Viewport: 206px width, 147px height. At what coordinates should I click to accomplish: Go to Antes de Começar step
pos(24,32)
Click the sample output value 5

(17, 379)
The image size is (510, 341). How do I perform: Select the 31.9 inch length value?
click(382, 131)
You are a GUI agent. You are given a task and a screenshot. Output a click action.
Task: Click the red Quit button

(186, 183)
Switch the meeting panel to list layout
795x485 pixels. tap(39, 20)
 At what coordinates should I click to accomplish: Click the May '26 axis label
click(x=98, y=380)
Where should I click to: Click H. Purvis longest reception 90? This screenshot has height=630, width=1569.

════════

INSTRUCTIONS TO FOLLOW:
Please write out the whole listing exactly as given.

RESPONSE AREA:
Viewport: 206px width, 147px height. At what coordinates should I click to accomplish: Go to Antes de Começar step
pos(24,32)
Click the sample output value 5

(17, 379)
The image size is (510, 341). How do I perform: Select the 31.9 inch length value?
click(382, 131)
You are a GUI agent. You are given a task and a screenshot. Output a click action.
Task: Click the red Quit button

(186, 183)
Switch the meeting panel to list layout
795x485 pixels. tap(39, 20)
 At what coordinates should I click to accomplish: Click the May '26 axis label
click(x=98, y=380)
Where should I click to: Click H. Purvis longest reception 90? This screenshot has height=630, width=1569.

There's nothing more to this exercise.